Jaemin zuckt mit den Schultern. "Kann ihn nicht einschätzen. Aber vermutlich nicht. Er stellt sich total dagegen." Er sieht auf seine Finger hinab, spielt mit ihnen.
"Was ist, bunny?", hakt Jeno nach.
"Ich hab Angst vor ihm", gibt er zu. "Ich hab Angst, dass er mir oder meiner Mutter was antut. Ich weiß nicht mehr, wie er ist, ich kann mir nicht sicher sein, dass er es nicht tut. Ich weiß kaum etwas über ihn. Und ich will nicht, dass meine Mutter jetzt, sobald sie das Richtige tut, dafür Konsequenzen erfahren muss."
Jeno streicht über seine Wange, lächelt sanft. "Warte ab. Nicht darüber nachzudenken ist schwierig, das weiß ich, aber da du nicht weißt, wie er ist, weißt du auch nicht, ob er es tatsächlich tun würde. Vielleicht kannst du deine Mutter fragen und sie kann ihn einschätzen. Letztendlich musst du abwarten, was passiert."
"Ich weiß", murmelt Jaemin, "und das macht es so ätzend. Ich muss fast nie warten, weiß das alles immer vorher. Es ist seltsam, gar nichts zu wissen."
"Das wird dir noch häufiger passieren, bunny."
Für den Bruchteil eines Augenblicks erscheint ein Lächeln auf Jaemins Gesicht, doch er sagt nichts, nimmt nur vorsichtig Jenos Hand und schließt alle seine zehn Finger um sie, mit leichtem, aber bestimmendem Druck.
Ganz plötzlich wird er blass, seine Augen weiten sich. Er lässt Jenos Hand los, nimmt sie wieder. Lässt sie los, berührt sein Handgelenk, sein Ohr, seine Wangen.
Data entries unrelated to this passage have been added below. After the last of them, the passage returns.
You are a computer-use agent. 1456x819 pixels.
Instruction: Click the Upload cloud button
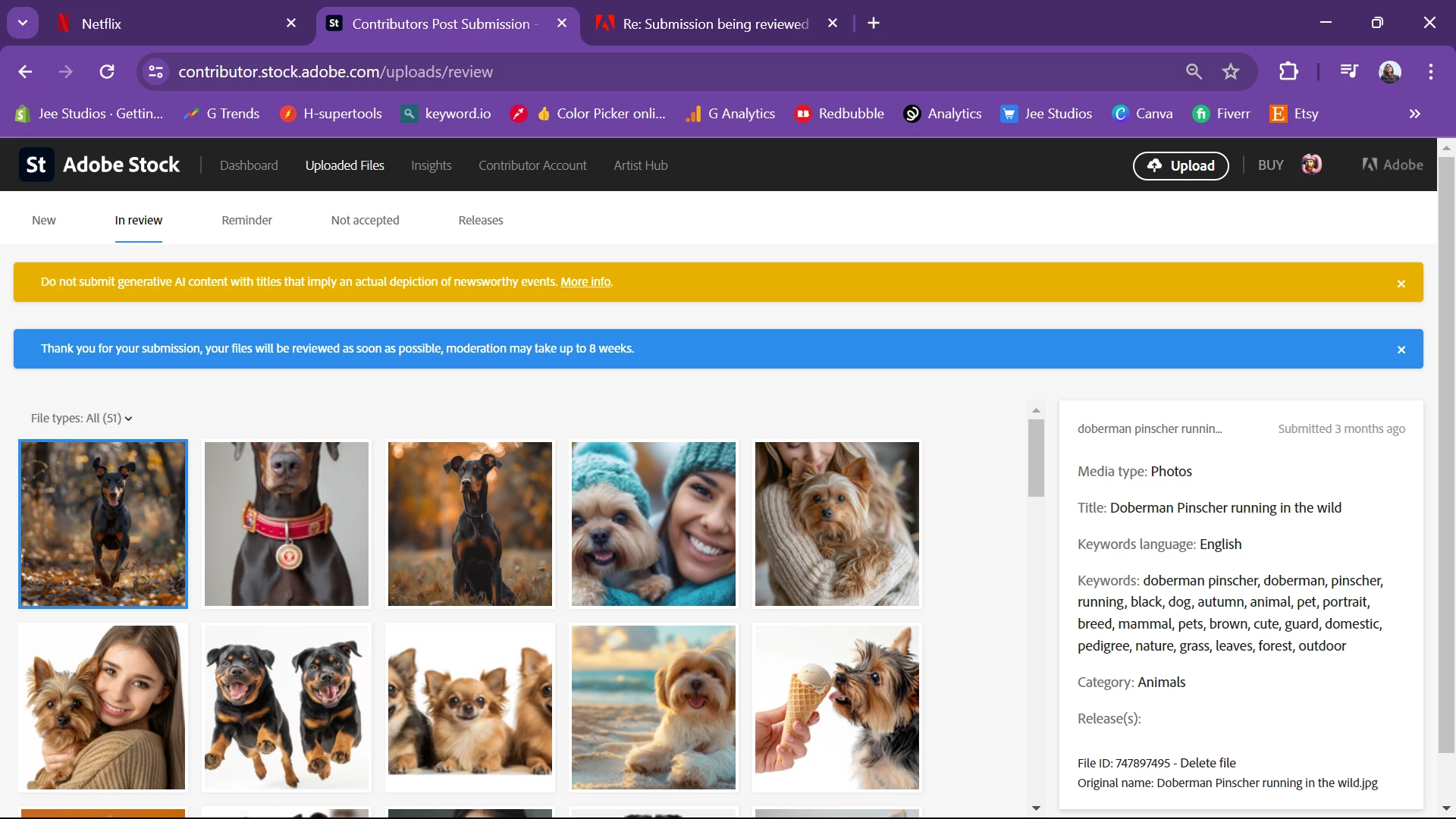1181,165
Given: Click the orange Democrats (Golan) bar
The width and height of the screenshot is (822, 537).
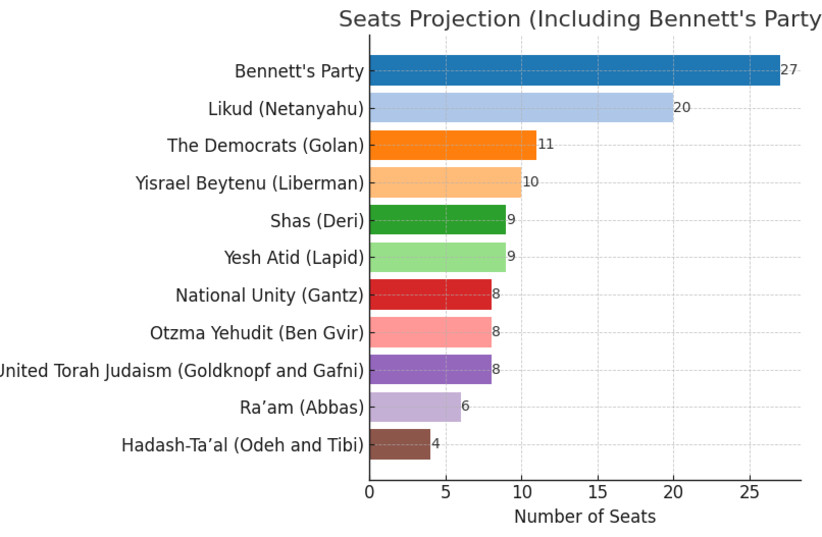Looking at the screenshot, I should click(x=453, y=145).
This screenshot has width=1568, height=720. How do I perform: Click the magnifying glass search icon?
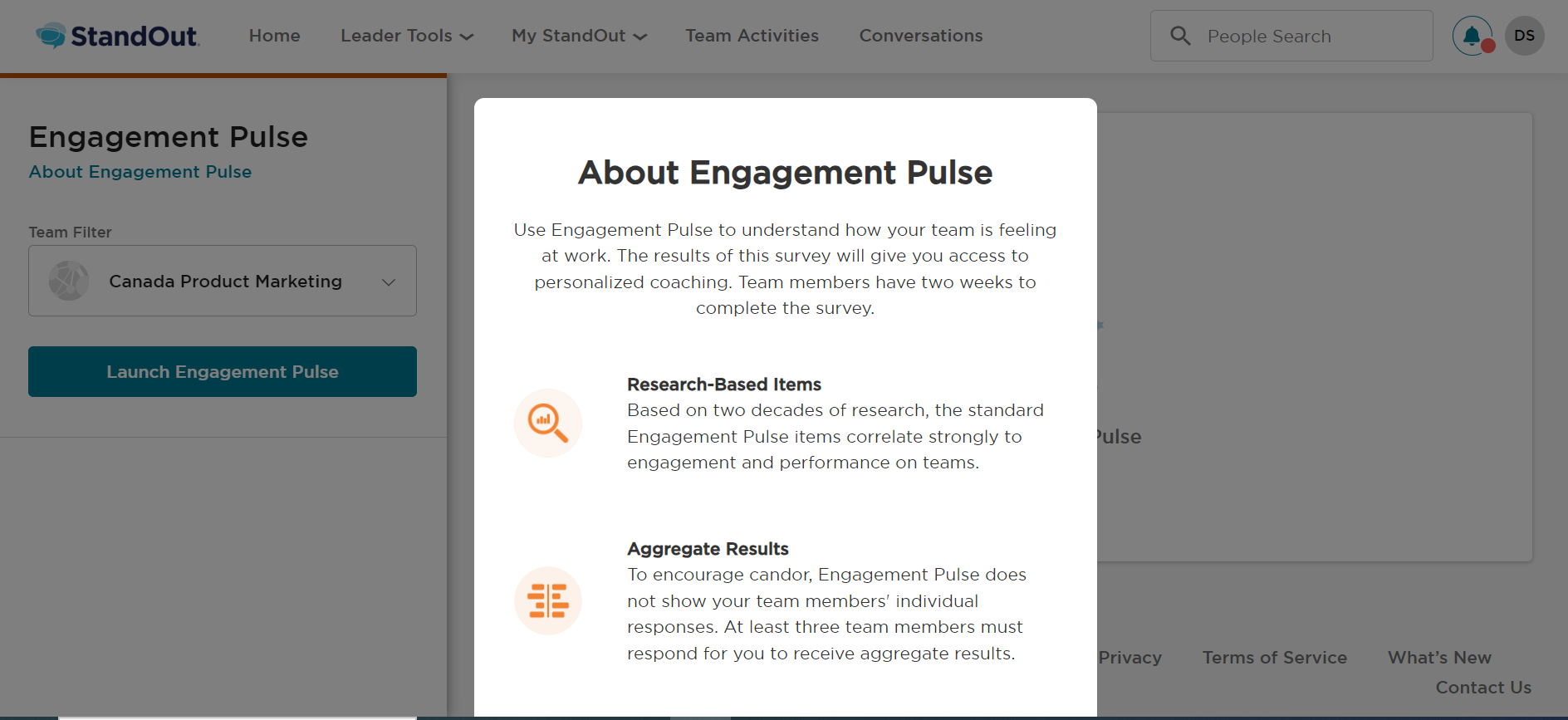1180,36
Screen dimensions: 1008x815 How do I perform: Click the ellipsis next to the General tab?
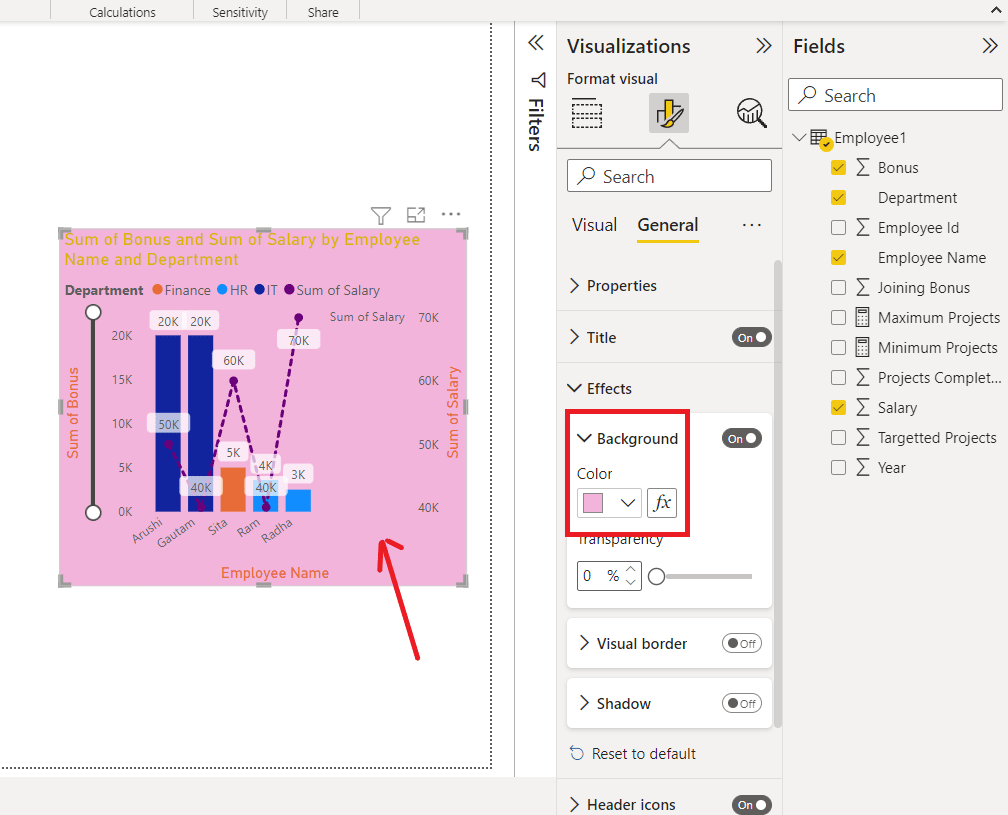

"Bunny...?" Er schrickt zusammen, wieder bei Jenos Hand angelangt, die Augen noch immer aufgerissen, blickt nicht nur in eines, sondern in sechs verwirrte Gesichter.
"Es ist weg", platzt es aus ihm heraus. "Nicht weg, aber weniger." Fünf verständnislose Gesichter, ein Leuchten der Erkennung geht über Jenos.
"Ernsthaft?" Jaemin nickt, auf seine Finger starrend, als könnte er es nicht glauben.
"Seid ihr gewillt, uns aufzuklären, oder ist das ein Staatsgeheimnis?", murmelt Renjun.
"Welcher Staat?", hakt Jisung nach, verwirrt.
"Der Nomin-Staat natürlich. Na, Jeno und Jaemin. No und Min. Nomin."
"Oh", kommt es gleich aus drei Mündern, die beiden Jüngsten haben den Begriff bisher noch nicht gehört und Mark ihn nicht verstanden.
"Erde an Jeno und Jaemin." Der Jüngere wendet sich so plötzlich Renjun zu, dass der zurückzuckt.
"Das glaubst du mir sowieso nicht." Eilig steht er auf, gleich darauf klingelt es.
"Hey, bevor du das so beschließt, sag mir doch erstmal, worum es überhaupt geht!" Der Kleinere hastet hinter ihm her, stolpert beinahe in ihn hinein, als Jaemin urplötzlich stehen bleibt.
Erst als Jeno ihn erreicht hat, sagt er etwas.
"Ich will in deine Klasse", zu Jeno, "ich weiß, dass du mit fünf an Halloween ein Kürbis warst", zu Renjun. Dann setzt er sich wieder in Bewegung, nicht einmal auf Jeno achtend.
"What the fuck, Jaemin?!"
Er geht weiter, dreht sich aber um und lächelt schüchtern. "Ich weiß alles über dich, Renjun. Naja, nicht alles. Aber ich weiß, was du studieren wirst. Was du später machen wirst. Wann und warum du sterben wirst. Einfach nur, weil du mir mein Buch wiedergegeben hast und unsere Finger sich dabei berührt haben."
Einmal hüpft er noch freudig in die Höhe, dann ist er um die Ecke verschwunden und lässt Renjun mit einem noch immer riesigen Fragezeichen zurück.